A common concern amongst customers of Islamic financial institutions is in with regards to the pricing or benchmarking of Shariah compliant products to the prevailing interest rate. For example, if the prevailing interest rate in the country is 2% and because of this a conventional financial institution is offering a car loan at 2% and an Islamic financial institution is offering car finance at 2% profit, this confuses many people and it is common to hear them say the following:
‘Islamic financial institutions just change the word Interest to Profit‘.
It is important to understand that Islamic financial institutions do not operate in an isolated environment but rather work in the same environment as their conventional counterparts hence the benchmarking or pricing of Shariah compliant products is bound to converge and be affected due to many factors. In an ideal situation Islamic financial institutions would not need to refer to the prevailing interest rate to price their products but they are not currently operating in an ideal environment.
According to Shariah scholars, benchmarking or pricing according to the prevailing interest rate does not mean that the product being offered by the Islamic financial institution is not Shariah compliant. What is important is that the product being offered is not based on an interest bearing loan but rather is based on a genuine Shariah compliant contract that meets all the relevant conditions as approved by the Islamic financial Institution’s Shariah board.
In his book ‘An introduction to Islamic Finance’, Sheikh Taqi Uthmani gives the example of two brothers, the first selling alcohol and the second selling soft drinks.
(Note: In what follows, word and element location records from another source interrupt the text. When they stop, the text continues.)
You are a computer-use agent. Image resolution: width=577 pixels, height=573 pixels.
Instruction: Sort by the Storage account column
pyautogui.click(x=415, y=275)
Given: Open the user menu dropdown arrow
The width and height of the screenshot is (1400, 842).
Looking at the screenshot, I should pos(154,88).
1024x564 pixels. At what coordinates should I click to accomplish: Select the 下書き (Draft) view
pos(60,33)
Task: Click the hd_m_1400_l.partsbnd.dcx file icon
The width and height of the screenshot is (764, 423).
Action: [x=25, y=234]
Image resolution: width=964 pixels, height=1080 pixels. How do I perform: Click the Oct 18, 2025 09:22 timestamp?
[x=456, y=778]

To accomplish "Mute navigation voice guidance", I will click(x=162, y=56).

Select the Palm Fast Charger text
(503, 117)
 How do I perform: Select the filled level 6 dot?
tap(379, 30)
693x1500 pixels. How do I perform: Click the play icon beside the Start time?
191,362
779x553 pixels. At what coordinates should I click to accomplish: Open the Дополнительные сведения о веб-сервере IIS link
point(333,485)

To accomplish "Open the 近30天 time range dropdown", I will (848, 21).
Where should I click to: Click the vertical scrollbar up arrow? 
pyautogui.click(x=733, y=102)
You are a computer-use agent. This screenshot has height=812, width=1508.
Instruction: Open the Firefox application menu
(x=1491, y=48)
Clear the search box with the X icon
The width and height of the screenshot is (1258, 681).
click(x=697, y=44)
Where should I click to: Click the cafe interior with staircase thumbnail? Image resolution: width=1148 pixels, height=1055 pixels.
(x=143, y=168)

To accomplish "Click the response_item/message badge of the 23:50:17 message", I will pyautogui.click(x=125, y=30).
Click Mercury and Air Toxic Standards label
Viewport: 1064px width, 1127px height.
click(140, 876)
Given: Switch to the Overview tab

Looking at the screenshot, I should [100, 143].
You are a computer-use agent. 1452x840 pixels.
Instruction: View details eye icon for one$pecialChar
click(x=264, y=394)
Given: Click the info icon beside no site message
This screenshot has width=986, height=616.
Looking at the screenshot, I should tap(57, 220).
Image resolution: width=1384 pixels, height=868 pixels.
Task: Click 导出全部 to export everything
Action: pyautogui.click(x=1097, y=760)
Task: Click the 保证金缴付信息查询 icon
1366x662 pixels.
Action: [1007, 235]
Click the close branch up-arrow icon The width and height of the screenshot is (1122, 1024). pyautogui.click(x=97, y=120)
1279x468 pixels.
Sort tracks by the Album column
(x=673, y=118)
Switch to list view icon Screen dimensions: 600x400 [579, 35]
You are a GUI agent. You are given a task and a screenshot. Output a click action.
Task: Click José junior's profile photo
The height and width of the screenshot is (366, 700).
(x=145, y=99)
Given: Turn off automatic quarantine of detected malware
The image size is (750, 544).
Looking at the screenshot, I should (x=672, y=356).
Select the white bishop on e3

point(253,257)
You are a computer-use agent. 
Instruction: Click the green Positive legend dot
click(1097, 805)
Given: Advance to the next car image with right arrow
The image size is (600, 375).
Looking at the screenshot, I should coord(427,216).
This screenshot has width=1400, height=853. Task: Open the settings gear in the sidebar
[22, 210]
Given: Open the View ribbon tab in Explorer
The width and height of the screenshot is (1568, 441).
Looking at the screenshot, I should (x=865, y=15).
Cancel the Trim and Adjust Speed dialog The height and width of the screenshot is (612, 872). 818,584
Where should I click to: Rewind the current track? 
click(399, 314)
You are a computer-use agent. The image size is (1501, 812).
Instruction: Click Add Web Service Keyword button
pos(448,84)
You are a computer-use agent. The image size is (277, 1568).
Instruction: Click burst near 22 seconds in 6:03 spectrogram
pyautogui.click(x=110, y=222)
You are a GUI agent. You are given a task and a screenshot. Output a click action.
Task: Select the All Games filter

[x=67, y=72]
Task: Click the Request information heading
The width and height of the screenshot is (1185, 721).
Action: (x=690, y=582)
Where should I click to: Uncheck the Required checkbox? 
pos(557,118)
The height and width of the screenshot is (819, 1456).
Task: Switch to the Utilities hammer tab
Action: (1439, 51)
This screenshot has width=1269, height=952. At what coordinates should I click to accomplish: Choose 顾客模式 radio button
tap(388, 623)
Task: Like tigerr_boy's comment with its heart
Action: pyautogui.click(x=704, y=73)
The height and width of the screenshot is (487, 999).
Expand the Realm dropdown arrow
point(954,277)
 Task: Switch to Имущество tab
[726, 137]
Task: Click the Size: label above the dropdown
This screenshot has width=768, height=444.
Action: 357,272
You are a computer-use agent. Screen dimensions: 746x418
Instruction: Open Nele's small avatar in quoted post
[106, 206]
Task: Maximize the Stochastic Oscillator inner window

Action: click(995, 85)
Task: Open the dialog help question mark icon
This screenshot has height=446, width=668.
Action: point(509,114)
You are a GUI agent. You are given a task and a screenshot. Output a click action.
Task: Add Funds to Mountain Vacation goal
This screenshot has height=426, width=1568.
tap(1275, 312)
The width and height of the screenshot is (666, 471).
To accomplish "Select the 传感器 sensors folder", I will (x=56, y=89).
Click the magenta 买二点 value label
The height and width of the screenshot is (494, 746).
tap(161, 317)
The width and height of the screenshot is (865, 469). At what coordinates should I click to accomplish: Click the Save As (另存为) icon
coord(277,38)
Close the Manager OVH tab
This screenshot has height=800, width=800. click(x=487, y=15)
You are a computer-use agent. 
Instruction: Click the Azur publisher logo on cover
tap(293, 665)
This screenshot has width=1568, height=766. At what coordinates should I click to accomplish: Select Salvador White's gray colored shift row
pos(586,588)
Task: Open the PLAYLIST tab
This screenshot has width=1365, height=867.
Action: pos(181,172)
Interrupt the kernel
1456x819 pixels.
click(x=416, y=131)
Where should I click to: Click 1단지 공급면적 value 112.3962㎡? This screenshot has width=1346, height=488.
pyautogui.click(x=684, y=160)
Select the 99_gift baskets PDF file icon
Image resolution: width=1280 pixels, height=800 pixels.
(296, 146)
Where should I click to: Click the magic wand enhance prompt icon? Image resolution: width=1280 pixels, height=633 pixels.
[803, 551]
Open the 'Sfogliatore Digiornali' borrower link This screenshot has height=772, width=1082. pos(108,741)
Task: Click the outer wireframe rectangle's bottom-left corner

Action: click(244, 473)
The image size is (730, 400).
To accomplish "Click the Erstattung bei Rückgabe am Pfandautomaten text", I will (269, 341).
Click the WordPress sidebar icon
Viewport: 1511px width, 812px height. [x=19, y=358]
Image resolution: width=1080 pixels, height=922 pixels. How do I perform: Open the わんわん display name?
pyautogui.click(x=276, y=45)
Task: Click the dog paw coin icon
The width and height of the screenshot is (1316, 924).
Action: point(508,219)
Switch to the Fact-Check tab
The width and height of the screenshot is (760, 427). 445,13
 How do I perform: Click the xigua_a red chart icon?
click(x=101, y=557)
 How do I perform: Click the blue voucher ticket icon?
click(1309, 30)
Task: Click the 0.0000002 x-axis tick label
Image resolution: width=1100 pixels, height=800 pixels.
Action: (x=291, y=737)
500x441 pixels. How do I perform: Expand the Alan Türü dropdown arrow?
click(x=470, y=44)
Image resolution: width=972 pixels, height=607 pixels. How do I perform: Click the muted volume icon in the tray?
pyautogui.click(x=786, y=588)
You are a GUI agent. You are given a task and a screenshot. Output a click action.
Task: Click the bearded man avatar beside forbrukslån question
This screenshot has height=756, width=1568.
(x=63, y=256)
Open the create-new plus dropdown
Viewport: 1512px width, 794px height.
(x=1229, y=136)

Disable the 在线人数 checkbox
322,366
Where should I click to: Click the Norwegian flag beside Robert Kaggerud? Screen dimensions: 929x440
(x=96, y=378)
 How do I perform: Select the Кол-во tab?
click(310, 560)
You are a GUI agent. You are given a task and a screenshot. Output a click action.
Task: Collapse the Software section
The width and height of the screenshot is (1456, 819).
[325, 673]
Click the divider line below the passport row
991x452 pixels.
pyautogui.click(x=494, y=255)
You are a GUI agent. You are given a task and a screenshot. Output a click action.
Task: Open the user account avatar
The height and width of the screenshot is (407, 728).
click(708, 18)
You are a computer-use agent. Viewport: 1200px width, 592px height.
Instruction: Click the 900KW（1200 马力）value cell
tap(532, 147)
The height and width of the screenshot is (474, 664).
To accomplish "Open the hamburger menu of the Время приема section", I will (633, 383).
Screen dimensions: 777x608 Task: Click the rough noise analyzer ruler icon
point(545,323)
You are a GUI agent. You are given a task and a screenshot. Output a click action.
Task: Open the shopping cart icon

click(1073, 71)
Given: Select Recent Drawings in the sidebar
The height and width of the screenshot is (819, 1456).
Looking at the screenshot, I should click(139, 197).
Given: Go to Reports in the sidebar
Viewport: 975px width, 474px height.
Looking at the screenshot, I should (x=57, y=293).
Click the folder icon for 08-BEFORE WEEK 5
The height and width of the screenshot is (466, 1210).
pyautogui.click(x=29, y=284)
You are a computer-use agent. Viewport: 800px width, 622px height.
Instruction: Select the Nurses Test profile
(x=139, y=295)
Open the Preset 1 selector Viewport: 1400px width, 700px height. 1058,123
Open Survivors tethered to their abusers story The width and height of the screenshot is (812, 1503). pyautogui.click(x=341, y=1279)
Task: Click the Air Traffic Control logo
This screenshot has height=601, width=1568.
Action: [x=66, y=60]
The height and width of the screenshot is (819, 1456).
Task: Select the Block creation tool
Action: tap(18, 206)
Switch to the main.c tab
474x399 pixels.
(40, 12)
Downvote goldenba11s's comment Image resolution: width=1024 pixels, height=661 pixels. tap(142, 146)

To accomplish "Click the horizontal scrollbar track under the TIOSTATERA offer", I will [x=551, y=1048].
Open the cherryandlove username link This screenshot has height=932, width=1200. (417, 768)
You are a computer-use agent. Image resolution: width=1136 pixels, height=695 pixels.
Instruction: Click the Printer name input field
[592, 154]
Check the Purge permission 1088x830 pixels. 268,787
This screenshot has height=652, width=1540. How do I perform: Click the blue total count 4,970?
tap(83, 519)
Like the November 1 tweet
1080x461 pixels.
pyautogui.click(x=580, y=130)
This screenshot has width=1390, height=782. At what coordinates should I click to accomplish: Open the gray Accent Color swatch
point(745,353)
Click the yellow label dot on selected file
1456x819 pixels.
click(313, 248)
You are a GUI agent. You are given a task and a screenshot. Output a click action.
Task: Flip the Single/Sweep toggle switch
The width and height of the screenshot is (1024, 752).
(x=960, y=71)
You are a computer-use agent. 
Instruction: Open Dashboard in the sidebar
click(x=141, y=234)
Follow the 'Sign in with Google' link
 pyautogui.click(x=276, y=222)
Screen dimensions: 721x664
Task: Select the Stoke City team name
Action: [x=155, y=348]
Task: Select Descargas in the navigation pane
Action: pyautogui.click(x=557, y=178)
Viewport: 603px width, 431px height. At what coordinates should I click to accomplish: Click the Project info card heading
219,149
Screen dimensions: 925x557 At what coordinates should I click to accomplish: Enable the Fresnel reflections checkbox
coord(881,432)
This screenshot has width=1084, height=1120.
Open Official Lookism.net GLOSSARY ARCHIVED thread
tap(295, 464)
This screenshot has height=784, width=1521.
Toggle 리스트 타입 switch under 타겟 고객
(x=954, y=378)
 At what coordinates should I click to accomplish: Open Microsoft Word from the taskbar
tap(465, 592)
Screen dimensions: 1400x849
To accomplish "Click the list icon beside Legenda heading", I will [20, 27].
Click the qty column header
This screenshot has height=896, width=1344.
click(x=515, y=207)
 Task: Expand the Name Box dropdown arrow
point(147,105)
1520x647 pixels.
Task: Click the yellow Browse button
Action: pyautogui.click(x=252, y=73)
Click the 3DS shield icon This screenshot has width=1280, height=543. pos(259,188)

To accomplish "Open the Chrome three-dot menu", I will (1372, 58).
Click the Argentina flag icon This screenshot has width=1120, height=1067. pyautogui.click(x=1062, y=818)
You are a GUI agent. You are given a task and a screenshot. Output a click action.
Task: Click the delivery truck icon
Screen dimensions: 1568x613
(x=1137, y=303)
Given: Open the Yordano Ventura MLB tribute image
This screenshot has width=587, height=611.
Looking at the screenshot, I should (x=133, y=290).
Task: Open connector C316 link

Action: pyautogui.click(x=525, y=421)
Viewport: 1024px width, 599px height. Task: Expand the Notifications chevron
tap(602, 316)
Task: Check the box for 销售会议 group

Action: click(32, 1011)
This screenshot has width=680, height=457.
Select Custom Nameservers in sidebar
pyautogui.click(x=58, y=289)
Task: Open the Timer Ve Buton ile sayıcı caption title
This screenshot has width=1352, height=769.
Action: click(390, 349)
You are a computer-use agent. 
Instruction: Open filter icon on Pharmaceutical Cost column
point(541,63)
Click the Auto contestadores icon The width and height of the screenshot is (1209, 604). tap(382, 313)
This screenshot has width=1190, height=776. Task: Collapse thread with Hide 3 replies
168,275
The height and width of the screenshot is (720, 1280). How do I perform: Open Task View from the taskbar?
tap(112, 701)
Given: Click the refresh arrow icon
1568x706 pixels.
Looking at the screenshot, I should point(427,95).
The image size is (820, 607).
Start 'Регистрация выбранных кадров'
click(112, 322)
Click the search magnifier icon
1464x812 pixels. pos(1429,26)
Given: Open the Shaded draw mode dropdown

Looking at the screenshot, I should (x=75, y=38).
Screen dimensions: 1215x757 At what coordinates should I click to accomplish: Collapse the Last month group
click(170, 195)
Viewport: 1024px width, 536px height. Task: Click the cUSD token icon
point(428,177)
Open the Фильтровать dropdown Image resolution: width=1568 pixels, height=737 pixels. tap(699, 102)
If the second brother decides to sell his soft drinks at the same rate of profit as his brother selling alcoholic drinks, this does not mean that the profit the second brother earns is invalid from a Shariah perspective.
However, as mentioned previously, Shariah scholars are of the view it would be better for Islamic financial institutions to have their own benchmark for pricing and there have been attempts in recent years to come up with one but as far as I am aware, nothing has come into practice as of yet.